Running training plan: Because I am not doing an intense marathon training plan, I have decided that I will do the running form training plan from the book, The Cool Impossible, by Eric Orton.

I read the book earlier this year, and loved it. I have the equipment to complete the running form training plan. I also want to try the nutrition plan as well. I may skim over the book one more time, but I have always wanted to complete this trainer, and I am very excited to start it now. I think it will really improve my form and take my running  to a different level.

Other than that…

I want to sign up for my art class.

Finish reading Gone Girl.

Start reading Wild.

Go to a concert.

Paint my bedroom lavender.

Finish knitting my sweater.

Start knitting socks.

Cook delicious meals.

Organize my recipes.

Sweat more.

Blog more…

Hello September, glad you are here.

What are you fitness goals for fall? Are you doing a fall race?

© sweat1xdaily 2014

 

 

Change is good!

September is right around the corner. I can’t even express how excited I am. I love fall, it is my favorite. I don’t know the technical first day of fall, but in my book, once September begins, fall begins. So with the start of September and the start of fall, I’m going to change a couple things on this blog.

I’m a hair stylist. It is my job to transform, make over people all the time. However, for some reason I have not changed the look of this blog since it was born. With that being said, this little blog of mine needs a fresh new look. So these last couple days in August I am going to be working hard on this much needed transformation.

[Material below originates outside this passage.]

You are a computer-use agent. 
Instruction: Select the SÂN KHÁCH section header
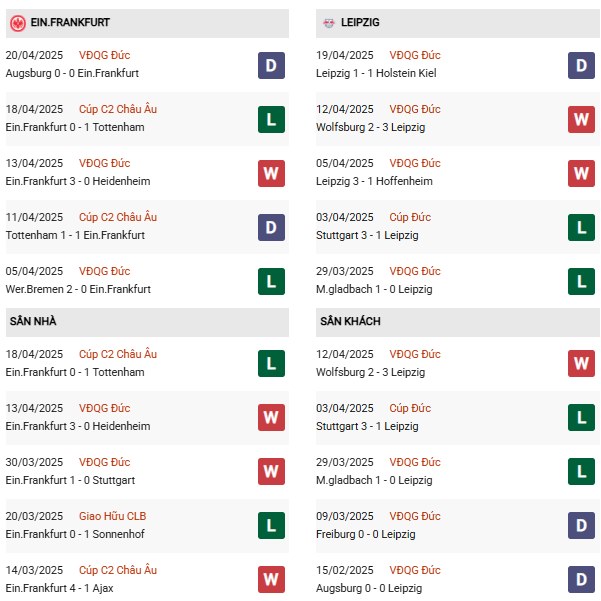pos(350,321)
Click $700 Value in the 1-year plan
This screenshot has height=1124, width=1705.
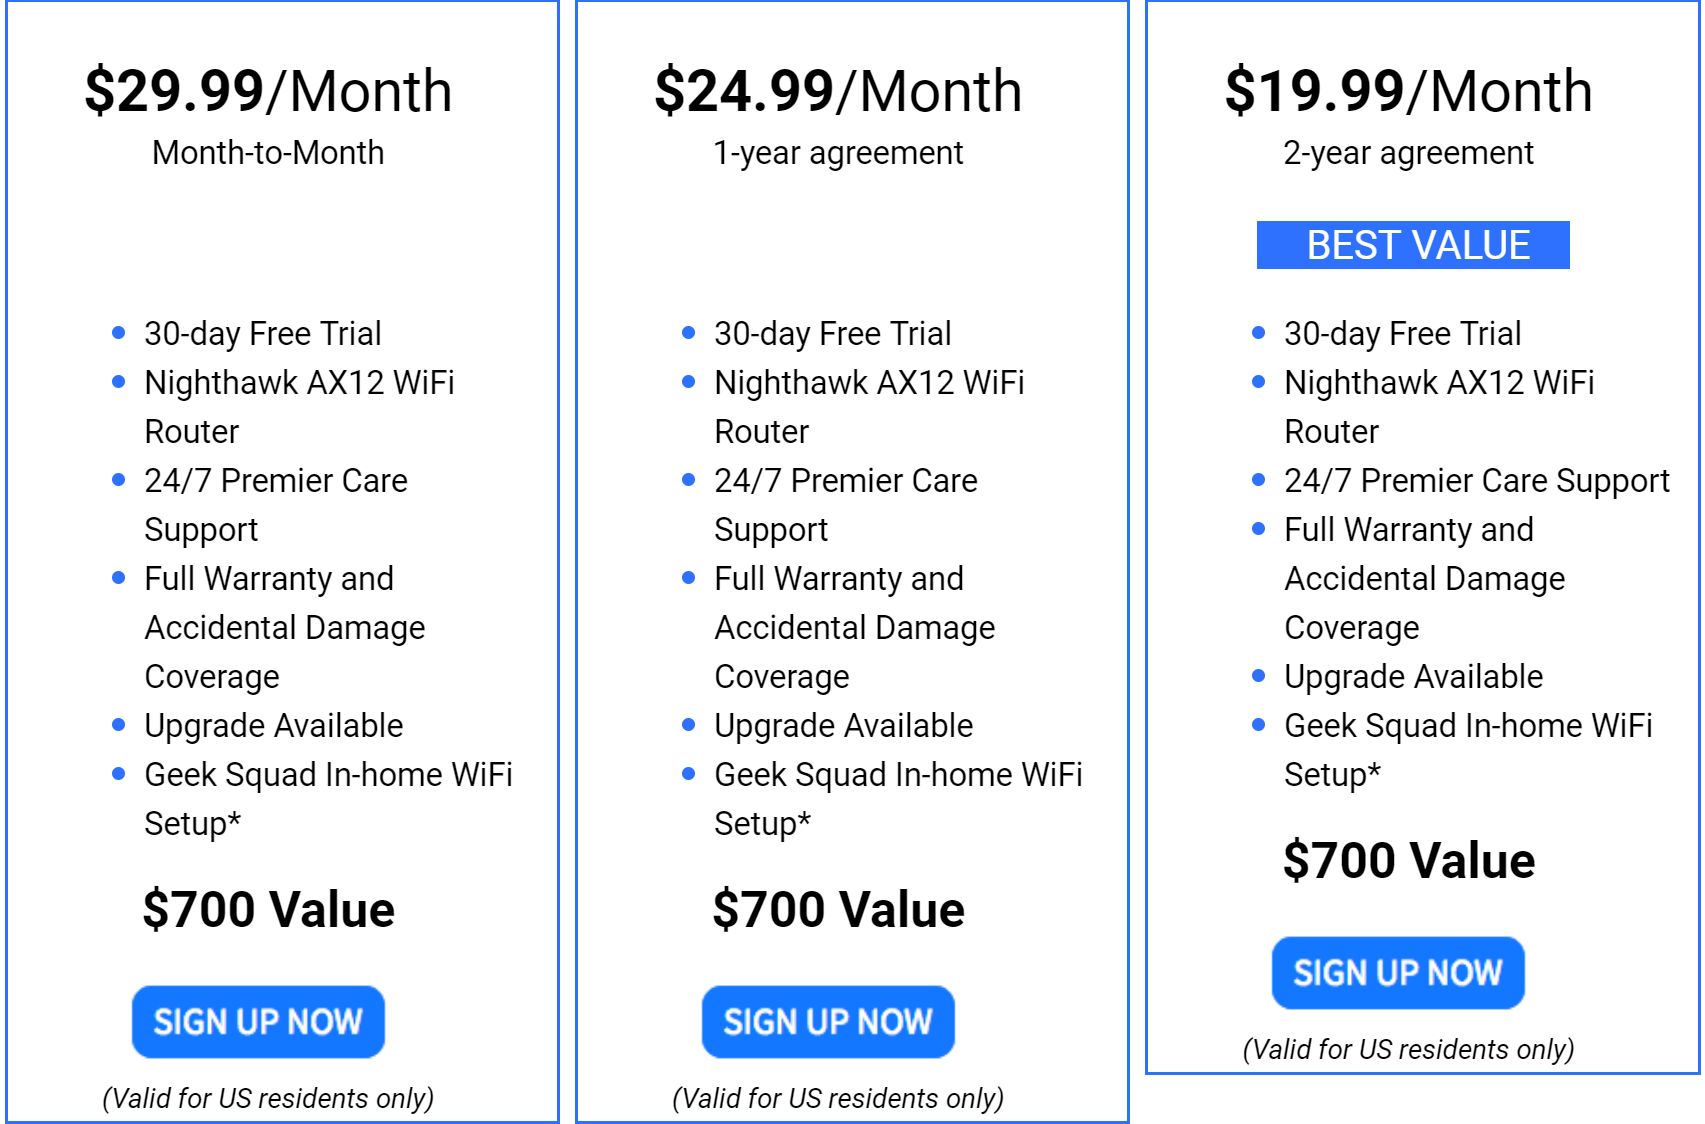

If you are one of my dedicated readers, you may know that the main focus of this blog has been about running. This focus will NOT change. So don’t worry I still am running and will be covering my training, reviews on running gear, and I will never neglect writing posts about my race experiences. However, I have much more to offer. Although, running is my passion, I have other passions as well, so along with writing running posts there will be a variety of other posts, such as, more recipes and nutritional posts.

Summer has been overwhelmingly busy, so I haven’t had much time to blog. Honestly, I also have been bored with writing posts on this blog. I’ve come to the conclusion that if I have been bored writing then you must be bored reading. So my idea is to transform this fitness blog into a healthy lifestyle blog. This healthy lifestyle blog will cover the same fitness posts as before, but I will be adding other type of healthy lifestyle posts as well, including recipes, and a little hair/beauty and fashion/design/art posts. I’m really excited for these changes and can’t wait to get started!

I hope you all enjoy the changes!!!

Help me out…
What do you want to see on this blog!?